If you love poetry, whether reading or writing it, do visit dVerse. Put your feet up, sup on a gin and tonic, swig a bottle of beer, chat a while with the barkeep, enjoy yourself…

29 thoughts on “Anonymous – dVerse Meeting the Bar

    1. Thank you, Grace. I did have to play around with my word choice a little to make it look how I wanted! I’m glad it had the desired effect for you in that respect as well 🙂

  1. You can feel the pain of poverty in this well-crafted etheree. And I really like how you built the pyramids, one on top of the other. If I’m not mistaken, I think you are the only one who did that! And thanks for the “lovely”–made my day! :0)

    1. Thank you, Victoria! I did have to choose and re-choose my words to make the form look visually pleasing in that way – it was a most enjoyable aspect of this form, which I hadn’t expected at all. I’m also very pleased that the story ‘worked’. I had no idea how it was going to pan out until the end.
      And you are very welcome 😀

  2. I really like how you capture the emotion of being poverty stricken… I think even those of us that are not poor can recognize the shame, there is always someone richer, there is always that moment of thinking that your money is not good enough…
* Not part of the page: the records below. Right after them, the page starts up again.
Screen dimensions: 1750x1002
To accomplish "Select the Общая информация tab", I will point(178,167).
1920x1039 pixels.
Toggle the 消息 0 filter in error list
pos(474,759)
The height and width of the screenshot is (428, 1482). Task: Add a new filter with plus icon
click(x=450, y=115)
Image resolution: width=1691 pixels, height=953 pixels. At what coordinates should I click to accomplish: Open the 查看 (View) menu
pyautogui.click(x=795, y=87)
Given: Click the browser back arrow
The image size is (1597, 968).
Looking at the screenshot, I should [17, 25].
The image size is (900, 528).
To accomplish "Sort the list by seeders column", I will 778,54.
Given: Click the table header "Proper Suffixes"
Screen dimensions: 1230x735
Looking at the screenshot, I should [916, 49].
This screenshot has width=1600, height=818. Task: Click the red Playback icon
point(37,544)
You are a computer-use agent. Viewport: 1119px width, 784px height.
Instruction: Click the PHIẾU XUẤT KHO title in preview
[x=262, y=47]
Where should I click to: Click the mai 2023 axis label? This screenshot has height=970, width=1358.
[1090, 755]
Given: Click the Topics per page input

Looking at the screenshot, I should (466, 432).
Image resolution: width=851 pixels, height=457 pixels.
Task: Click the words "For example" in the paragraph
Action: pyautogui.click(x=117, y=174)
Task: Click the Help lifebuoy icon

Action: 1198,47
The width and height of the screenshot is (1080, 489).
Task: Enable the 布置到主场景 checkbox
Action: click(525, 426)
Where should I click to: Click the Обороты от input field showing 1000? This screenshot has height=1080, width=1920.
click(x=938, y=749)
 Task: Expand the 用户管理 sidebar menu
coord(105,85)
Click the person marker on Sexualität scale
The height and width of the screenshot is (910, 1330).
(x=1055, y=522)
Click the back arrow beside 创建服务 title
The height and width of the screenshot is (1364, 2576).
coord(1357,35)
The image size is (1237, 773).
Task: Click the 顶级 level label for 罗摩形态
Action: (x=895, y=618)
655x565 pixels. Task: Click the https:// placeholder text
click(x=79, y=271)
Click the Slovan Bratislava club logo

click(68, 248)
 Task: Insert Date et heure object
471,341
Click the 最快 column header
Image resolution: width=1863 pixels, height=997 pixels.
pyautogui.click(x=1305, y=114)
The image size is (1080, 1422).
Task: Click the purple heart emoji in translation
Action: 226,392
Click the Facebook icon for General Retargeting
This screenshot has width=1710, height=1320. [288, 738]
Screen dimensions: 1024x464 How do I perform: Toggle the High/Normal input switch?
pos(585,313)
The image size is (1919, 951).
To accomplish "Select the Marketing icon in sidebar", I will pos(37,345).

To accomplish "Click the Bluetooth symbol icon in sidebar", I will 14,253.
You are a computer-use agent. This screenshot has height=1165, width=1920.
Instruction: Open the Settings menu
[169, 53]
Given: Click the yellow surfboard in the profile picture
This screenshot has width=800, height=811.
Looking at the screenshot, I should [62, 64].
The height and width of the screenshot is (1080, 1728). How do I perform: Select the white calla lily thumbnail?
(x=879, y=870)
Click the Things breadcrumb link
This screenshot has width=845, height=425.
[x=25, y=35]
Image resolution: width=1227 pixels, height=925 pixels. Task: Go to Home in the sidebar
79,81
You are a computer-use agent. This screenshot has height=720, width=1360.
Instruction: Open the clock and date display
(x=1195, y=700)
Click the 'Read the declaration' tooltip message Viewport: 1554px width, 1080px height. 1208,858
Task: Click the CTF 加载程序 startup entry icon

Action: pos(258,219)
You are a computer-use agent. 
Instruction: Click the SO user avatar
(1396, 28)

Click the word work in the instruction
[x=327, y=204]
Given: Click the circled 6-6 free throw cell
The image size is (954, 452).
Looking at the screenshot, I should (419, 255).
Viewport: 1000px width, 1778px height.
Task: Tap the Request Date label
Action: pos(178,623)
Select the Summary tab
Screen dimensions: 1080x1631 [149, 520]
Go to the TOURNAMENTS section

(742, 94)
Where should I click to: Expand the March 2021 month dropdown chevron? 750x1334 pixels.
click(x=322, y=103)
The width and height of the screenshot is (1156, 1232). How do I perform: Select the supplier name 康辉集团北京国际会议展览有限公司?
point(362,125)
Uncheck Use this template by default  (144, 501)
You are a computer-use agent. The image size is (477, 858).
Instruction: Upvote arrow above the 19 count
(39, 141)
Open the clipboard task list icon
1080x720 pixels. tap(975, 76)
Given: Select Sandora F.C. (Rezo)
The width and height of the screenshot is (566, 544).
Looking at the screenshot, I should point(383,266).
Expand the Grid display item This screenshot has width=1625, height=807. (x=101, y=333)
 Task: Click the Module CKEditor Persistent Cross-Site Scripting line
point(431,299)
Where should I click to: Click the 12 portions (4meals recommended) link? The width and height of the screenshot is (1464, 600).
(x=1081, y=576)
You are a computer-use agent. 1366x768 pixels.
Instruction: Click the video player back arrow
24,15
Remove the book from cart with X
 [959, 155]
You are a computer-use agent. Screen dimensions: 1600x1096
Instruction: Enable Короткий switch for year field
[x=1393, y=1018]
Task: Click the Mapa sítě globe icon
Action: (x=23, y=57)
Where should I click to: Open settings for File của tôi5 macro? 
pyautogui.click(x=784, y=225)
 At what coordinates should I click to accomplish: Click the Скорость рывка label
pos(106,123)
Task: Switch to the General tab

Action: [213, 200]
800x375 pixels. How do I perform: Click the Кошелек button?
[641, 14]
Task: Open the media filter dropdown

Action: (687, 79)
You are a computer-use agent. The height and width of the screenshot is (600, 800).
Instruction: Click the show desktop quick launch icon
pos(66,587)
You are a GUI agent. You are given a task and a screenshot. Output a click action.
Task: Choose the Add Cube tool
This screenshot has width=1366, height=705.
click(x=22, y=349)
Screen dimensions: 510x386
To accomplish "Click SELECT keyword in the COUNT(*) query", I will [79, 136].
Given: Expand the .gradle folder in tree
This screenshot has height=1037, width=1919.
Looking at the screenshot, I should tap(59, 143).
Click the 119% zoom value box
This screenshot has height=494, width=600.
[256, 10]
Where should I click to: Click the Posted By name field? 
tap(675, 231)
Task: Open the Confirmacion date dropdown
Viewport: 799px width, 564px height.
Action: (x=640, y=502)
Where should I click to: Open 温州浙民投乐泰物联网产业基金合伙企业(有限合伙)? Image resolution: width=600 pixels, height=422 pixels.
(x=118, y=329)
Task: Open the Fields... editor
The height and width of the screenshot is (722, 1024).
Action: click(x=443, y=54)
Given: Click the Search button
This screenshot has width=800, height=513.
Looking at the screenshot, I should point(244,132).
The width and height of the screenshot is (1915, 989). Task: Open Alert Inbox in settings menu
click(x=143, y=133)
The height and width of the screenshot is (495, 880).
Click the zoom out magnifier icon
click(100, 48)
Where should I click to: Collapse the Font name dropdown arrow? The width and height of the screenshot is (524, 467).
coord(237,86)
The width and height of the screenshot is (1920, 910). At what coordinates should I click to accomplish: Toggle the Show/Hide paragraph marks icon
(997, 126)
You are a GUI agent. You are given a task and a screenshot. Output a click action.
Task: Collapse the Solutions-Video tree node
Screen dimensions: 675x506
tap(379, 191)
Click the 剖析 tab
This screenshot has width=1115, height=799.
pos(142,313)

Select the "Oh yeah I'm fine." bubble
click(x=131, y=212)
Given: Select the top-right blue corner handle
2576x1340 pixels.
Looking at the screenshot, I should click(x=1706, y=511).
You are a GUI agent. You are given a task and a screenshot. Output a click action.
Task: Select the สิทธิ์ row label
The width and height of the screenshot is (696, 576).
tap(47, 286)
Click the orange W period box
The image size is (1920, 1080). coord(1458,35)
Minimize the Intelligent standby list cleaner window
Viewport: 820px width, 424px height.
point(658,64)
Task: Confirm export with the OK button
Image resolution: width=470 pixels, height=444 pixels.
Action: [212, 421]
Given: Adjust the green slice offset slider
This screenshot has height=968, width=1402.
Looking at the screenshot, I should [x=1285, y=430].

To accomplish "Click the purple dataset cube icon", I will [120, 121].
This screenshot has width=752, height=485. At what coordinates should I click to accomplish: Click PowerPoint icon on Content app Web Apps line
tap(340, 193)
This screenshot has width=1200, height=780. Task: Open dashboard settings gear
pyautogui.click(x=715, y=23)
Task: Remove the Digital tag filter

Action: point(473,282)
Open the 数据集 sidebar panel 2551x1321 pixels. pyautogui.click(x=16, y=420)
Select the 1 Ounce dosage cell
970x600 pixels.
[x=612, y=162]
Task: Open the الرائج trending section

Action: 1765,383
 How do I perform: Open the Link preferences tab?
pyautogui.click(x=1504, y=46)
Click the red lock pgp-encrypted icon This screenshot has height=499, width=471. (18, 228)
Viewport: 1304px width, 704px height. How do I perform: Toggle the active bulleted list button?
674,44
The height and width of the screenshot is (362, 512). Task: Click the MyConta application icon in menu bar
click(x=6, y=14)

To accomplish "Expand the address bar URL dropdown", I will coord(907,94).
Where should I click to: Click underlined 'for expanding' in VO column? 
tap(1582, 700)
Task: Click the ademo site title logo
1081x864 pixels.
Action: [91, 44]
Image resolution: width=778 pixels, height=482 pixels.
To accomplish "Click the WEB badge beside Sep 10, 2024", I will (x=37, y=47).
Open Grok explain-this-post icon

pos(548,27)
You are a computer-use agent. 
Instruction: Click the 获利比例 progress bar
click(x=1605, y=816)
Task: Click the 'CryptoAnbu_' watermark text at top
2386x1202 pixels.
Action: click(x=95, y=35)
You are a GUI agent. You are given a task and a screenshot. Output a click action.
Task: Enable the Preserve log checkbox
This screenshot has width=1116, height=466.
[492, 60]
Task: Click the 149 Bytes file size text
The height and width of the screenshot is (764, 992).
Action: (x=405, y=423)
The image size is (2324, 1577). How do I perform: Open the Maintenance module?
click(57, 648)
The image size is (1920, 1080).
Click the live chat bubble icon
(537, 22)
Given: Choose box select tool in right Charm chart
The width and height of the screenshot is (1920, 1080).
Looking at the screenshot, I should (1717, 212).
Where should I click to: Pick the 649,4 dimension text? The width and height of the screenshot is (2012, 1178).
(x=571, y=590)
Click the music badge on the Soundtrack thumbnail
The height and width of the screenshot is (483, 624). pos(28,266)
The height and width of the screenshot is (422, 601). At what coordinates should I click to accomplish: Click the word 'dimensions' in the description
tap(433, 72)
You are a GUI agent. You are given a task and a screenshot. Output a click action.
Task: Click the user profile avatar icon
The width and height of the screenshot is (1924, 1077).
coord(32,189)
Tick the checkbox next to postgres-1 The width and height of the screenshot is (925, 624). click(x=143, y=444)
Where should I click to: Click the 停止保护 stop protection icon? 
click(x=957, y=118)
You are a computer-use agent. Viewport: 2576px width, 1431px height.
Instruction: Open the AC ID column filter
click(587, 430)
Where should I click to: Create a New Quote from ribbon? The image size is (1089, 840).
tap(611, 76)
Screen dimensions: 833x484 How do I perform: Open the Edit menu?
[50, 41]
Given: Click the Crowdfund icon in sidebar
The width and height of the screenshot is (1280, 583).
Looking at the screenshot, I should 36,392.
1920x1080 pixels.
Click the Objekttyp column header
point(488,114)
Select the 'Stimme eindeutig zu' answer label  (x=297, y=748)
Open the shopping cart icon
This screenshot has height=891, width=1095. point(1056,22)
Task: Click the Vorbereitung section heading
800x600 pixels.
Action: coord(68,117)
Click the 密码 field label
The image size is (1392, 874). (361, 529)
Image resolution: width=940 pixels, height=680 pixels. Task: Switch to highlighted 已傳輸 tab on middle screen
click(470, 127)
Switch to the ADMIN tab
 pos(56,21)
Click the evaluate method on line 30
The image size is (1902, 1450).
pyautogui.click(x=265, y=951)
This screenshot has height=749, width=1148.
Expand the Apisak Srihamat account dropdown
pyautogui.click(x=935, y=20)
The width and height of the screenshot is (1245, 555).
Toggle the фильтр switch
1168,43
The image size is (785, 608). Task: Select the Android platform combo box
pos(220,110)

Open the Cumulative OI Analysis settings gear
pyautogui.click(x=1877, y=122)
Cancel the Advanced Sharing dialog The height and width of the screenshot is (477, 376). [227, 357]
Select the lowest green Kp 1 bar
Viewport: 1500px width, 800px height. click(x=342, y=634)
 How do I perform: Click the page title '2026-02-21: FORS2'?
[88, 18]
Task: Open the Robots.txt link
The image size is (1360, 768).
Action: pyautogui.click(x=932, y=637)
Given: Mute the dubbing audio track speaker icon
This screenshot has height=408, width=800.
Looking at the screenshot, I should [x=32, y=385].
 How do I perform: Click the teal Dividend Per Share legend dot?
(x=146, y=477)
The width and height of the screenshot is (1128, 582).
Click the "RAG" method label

  3. Powerful poem. I could not help but read the ending as a warning, but also as a defeat. “Money talks loudest”, such a true statement in our century, and such a sad one.

  4. SMiLes noW..
    afTer FiNaLLy
    arriVing aT aLL
    i nEEd i FiNd
    th@ money
    never
    exists
    aT aLL..
    fAst Cars..
    and otHeR
    stuff as shiny..
    thE good stuFF
    LiVes inSiDe noW
    no longer transmuted
    tooL..
    am i..:)

    1. Thank you, Katie. I love how you springboard off other people’s poems and respond with another one in your own unique style. I’d recognise your work anywhere – and love its creativity!